## Task requirements
Once you find the line containing "All Civil (64, 1505)" in the data below, copy it and each following line exactly, up to and including the line containing "Company Law (730, 1549)", and nothing else.

## Raw data
++++
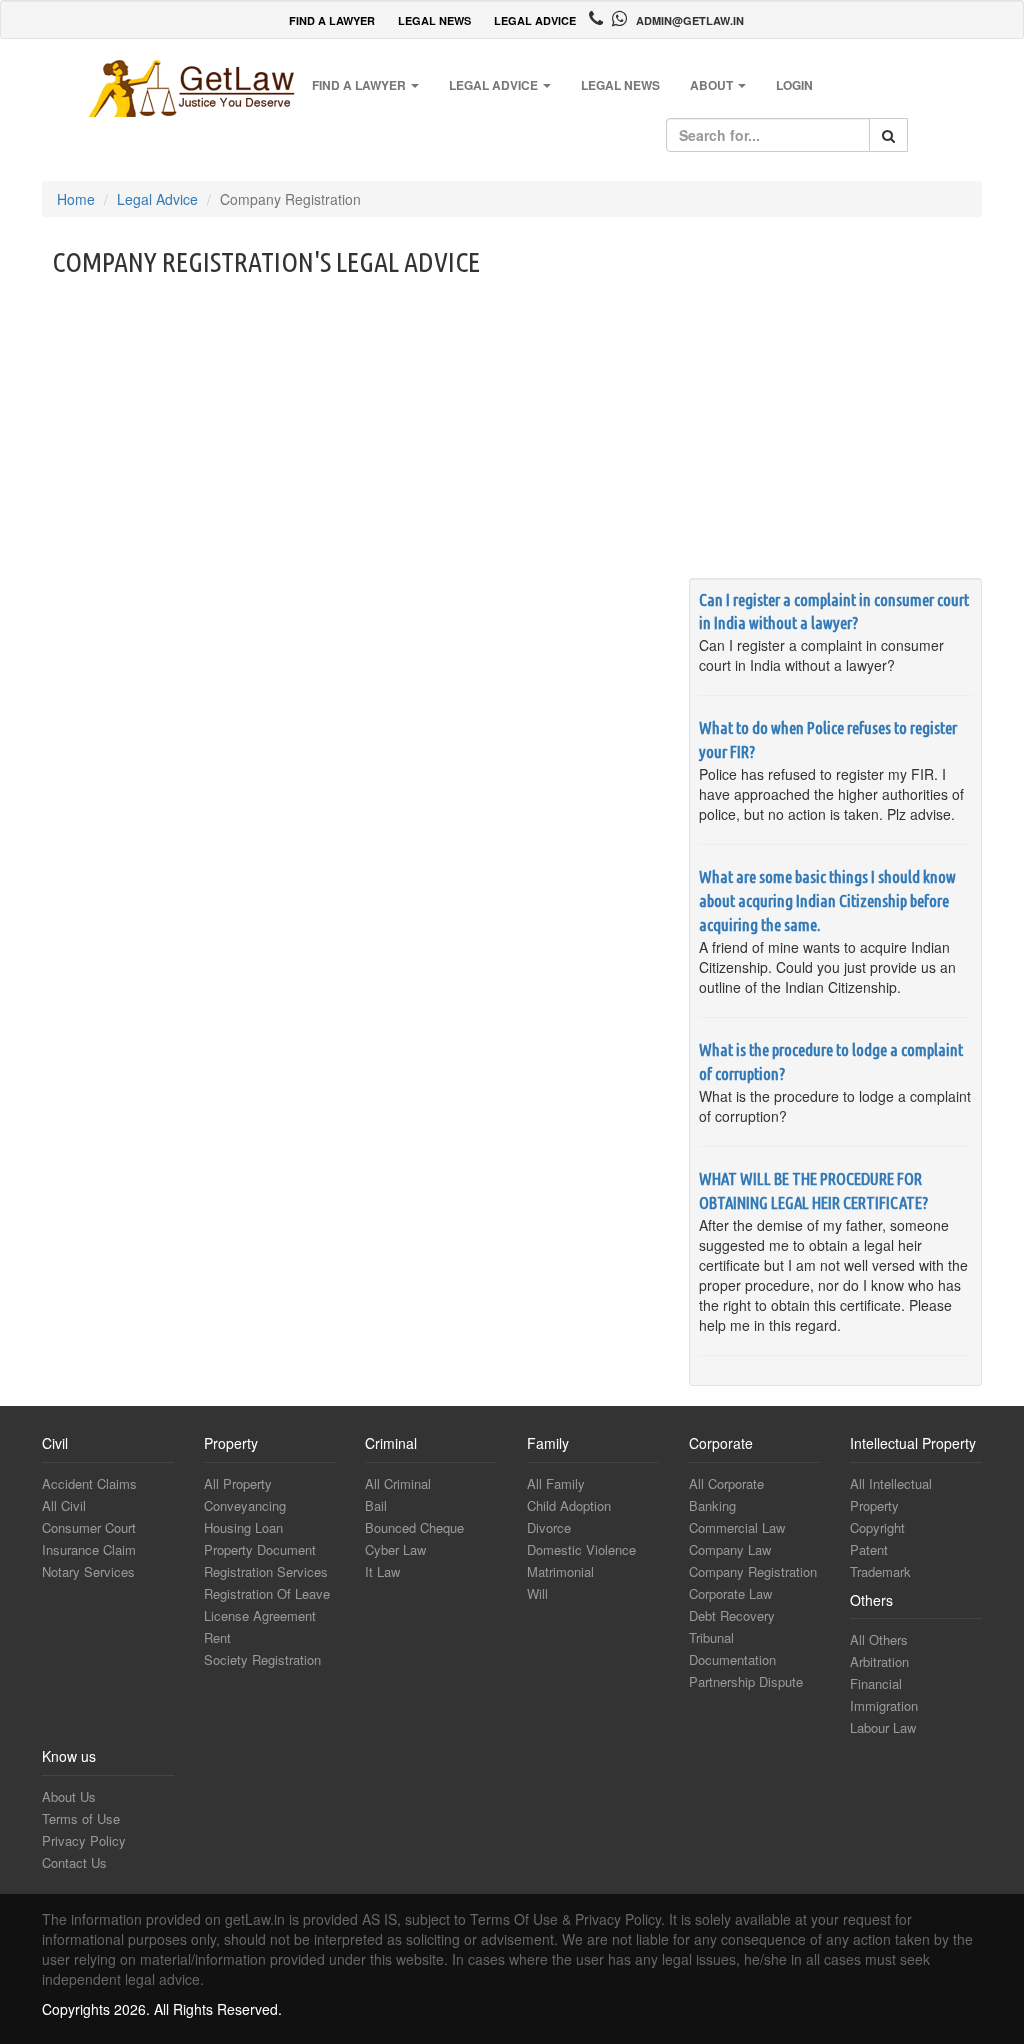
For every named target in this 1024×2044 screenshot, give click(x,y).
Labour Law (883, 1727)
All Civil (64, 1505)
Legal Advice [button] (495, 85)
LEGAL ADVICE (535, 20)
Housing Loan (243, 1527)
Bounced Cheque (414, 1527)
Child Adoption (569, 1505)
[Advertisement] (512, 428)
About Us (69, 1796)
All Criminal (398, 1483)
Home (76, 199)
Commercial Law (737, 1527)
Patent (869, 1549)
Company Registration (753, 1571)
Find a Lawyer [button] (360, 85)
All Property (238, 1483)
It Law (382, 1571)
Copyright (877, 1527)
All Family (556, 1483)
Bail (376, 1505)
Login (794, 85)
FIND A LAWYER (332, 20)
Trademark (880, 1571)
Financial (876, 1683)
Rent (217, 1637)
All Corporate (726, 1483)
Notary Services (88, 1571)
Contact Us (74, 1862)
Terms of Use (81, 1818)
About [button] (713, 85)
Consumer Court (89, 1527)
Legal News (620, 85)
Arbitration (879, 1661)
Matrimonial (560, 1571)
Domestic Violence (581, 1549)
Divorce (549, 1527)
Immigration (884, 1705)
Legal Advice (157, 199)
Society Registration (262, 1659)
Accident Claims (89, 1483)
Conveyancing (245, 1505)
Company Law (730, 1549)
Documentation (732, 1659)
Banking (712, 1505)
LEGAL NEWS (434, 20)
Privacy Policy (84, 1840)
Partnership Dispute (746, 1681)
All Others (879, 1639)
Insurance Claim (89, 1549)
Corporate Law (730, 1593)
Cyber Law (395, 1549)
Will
++++
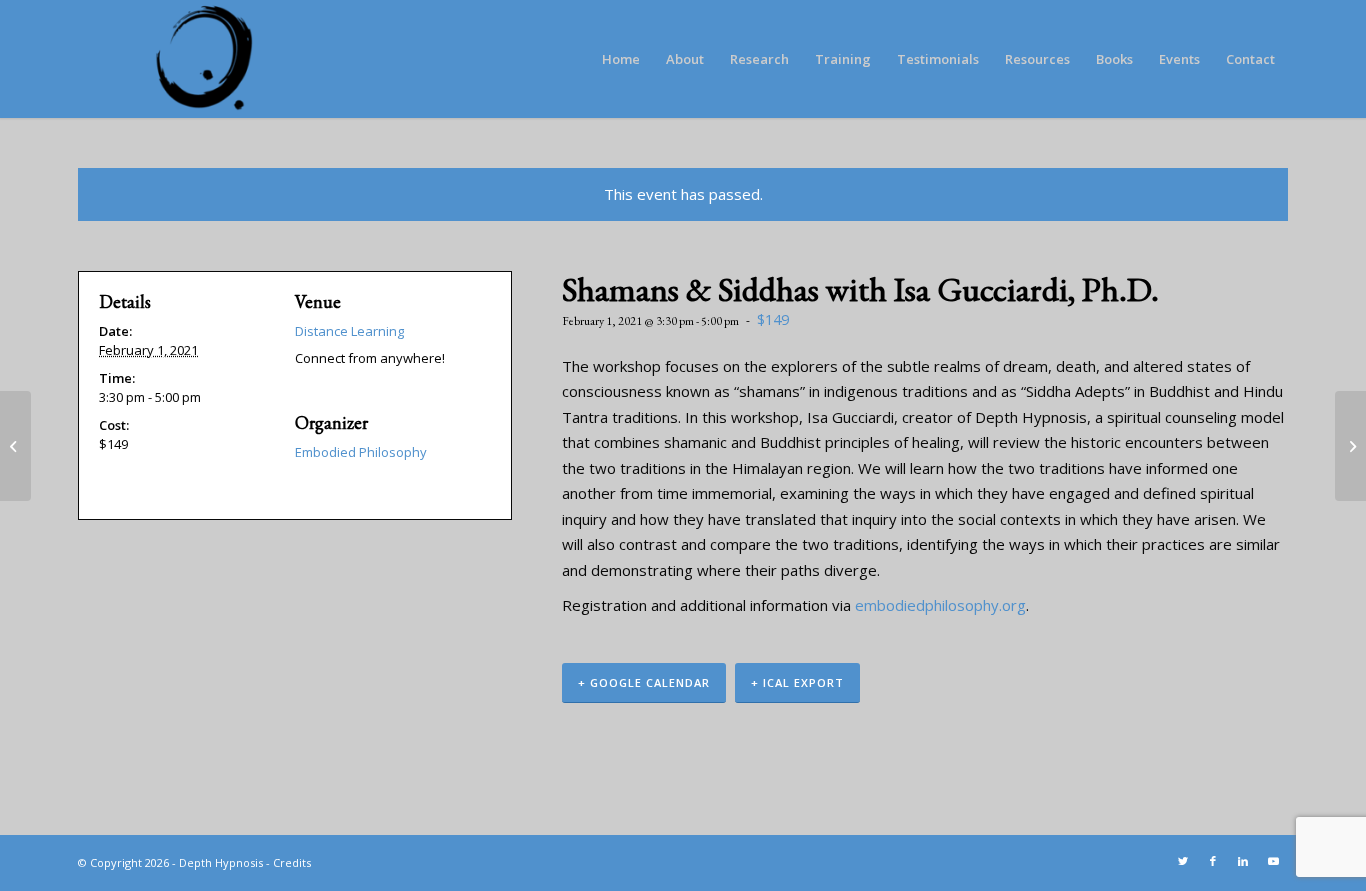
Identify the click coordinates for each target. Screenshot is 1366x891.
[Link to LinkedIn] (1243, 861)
++++
## Exercise result
All Civil (64, 1505)
Legal Advice [button] (495, 85)
LEGAL ADVICE (535, 20)
Housing Loan (243, 1527)
Bounced Cheque (414, 1527)
Child Adoption (569, 1505)
[Advertisement] (512, 428)
About Us (69, 1796)
All Criminal (398, 1483)
Home (76, 199)
Commercial Law (737, 1527)
Patent (869, 1549)
Company Registration (753, 1571)
Find a Lawyer [button] (360, 85)
All Property (238, 1483)
It Law (382, 1571)
Copyright (877, 1527)
All Family (556, 1483)
Bail (376, 1505)
Login (794, 85)
FIND A LAWYER (332, 20)
Trademark (880, 1571)
Financial (876, 1683)
Rent (217, 1637)
All Corporate (726, 1483)
Notary Services (88, 1571)
Contact Us (74, 1862)
Terms of Use (81, 1818)
About [button] (713, 85)
Consumer Court (89, 1527)
Legal News (620, 85)
Arbitration (879, 1661)
Matrimonial (560, 1571)
Domestic Violence (581, 1549)
Divorce (549, 1527)
Immigration (884, 1705)
Legal Advice (157, 199)
Society Registration (262, 1659)
Accident Claims (89, 1483)
Conveyancing (245, 1505)
Company Law (730, 1549)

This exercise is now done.